Aktuell macht ein Buch von sich reden: Die Rüpel-Republik. Das Buch ist provokant, regt Diskussionen im Radio und wahrscheinlich demnächst auch in Talkshows an.
Und ich hab mich gefragt, ob das stimmt.
Und das ist mein Ergebnis:
7:45 Uhr – keine Uhrzeit, zu der die Menschen dringend wach und freundlich sind. Der Zug ist dick gepackt. Alle Plätze in dem Abteil für Fahrräder sind besetzt. Aber auf die Frage, ob etwas Platz gemacht werden kann, damit die Fahrräder nicht im Gang stehen müssen, stehen bereitwillig und ohne zu murren alle auf.
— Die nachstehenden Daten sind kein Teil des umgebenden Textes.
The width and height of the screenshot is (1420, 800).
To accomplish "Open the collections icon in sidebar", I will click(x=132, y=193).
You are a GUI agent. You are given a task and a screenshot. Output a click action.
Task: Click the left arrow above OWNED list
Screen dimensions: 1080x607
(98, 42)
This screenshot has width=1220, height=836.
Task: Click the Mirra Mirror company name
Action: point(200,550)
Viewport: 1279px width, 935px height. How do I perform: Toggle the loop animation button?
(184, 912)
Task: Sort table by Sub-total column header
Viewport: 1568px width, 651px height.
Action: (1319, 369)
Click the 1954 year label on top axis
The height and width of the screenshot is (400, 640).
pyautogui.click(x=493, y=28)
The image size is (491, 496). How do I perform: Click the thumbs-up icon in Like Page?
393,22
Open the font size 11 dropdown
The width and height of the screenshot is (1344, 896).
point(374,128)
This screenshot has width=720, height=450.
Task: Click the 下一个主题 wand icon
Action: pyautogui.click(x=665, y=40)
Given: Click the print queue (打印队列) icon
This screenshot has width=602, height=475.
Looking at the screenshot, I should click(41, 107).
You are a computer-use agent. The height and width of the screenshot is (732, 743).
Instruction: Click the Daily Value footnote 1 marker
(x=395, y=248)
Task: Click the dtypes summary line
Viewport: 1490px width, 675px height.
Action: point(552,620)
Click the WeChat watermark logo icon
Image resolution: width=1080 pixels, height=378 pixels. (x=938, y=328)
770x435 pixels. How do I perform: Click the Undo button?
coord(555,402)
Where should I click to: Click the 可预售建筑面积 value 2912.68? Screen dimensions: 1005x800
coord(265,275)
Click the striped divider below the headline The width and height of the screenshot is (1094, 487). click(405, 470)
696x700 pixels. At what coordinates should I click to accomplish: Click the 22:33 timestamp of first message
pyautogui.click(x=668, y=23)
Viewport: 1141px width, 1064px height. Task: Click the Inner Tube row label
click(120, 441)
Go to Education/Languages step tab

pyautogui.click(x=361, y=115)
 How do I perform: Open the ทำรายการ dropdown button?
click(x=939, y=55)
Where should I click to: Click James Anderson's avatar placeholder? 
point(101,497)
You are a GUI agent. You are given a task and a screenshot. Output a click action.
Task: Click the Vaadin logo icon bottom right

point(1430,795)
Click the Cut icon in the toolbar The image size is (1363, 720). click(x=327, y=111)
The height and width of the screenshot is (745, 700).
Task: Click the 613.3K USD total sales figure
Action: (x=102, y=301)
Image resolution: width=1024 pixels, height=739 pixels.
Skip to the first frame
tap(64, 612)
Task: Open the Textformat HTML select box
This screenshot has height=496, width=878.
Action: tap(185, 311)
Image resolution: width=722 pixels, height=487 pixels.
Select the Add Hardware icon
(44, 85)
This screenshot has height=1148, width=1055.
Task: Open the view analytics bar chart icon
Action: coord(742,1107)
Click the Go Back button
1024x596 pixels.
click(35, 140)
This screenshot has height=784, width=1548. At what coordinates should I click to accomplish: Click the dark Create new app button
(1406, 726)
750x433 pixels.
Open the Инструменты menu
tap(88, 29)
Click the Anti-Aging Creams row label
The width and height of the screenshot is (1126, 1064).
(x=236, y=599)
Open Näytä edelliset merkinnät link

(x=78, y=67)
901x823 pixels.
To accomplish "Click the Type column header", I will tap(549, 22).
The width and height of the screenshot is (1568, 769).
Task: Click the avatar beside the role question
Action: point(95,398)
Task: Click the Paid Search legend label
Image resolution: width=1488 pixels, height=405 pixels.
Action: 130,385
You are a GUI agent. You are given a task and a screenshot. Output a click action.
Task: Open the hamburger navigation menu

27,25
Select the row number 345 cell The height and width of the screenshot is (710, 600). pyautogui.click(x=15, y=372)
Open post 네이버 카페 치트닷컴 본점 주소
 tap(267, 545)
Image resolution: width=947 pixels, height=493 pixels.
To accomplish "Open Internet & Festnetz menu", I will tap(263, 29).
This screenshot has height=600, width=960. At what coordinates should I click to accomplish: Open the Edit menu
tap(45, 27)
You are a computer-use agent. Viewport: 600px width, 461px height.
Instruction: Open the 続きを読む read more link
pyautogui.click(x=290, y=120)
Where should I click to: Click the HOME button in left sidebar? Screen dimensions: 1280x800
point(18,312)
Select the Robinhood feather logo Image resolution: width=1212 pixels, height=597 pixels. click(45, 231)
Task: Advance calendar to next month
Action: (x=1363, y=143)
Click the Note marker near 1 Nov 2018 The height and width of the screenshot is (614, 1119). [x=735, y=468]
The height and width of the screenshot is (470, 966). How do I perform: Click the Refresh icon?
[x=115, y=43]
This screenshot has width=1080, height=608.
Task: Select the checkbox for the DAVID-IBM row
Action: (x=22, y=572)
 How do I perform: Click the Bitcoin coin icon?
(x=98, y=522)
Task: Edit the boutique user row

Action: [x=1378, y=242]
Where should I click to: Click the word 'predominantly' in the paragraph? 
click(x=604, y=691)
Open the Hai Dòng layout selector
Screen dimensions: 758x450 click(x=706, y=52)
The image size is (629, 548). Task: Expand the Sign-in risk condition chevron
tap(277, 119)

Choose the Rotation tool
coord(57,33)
Kein Stress, kein Gemecker, alles ganz im Sinne der Gemeinschaft.
8:10 Uhr – auf der Strasse fahre ich mit meinem Fahrrad einen kleinen Hügel hinauf. Am Hügel ein Zebrastreifen über den ein junger Mann läuft. Als ich mich auf den Zebrasteifen vorbewege winkt mich der junge Mann heran. Er bedeutet mir, dass ich nicht extra bremsen muss und er mir den Vortritt läßt. Ich fahre und danke freundlich.
Vor ein paar Tagen auf einer Kreuzung. Ich muss dringend über die Kreuzung um meinen Zug zu erwischen, von allen Seiten strömt der Verkehr. Da kommt eine Strassenbahn. Die Fahrerin erkennt meine Not, hält den Zug vor der Kreuzung und blockiert den Verkehr so, dass ich rüber huschen kann.
Dann die vielen Kleinigkeiten: mir wird die Tür aufgehalten, Polizisten lassen mich ein paar Meter mit dem Fahrrad auf dem Bahnsteig fahren, damit ich meinen Zug noch kriege…
Irgendwie finde ich viele Erlebnisse im Alltag, die eigentlich nicht den Eindruck machen, als sei ich nur umgeben von Rüpeln. Viel eher ist es so, dass wir vielleicht die vielen kleinen Gesten im Alltag viel zu schnell vergessen oder gar als Selbstverständlichkeit hinnehmen. Und vielleicht bleiben die paar Erlebnisse, die das Klischee der Rüpel-Republik einfach besser im Hirn haften, als die vielen Freundlichkeiten im Alltag.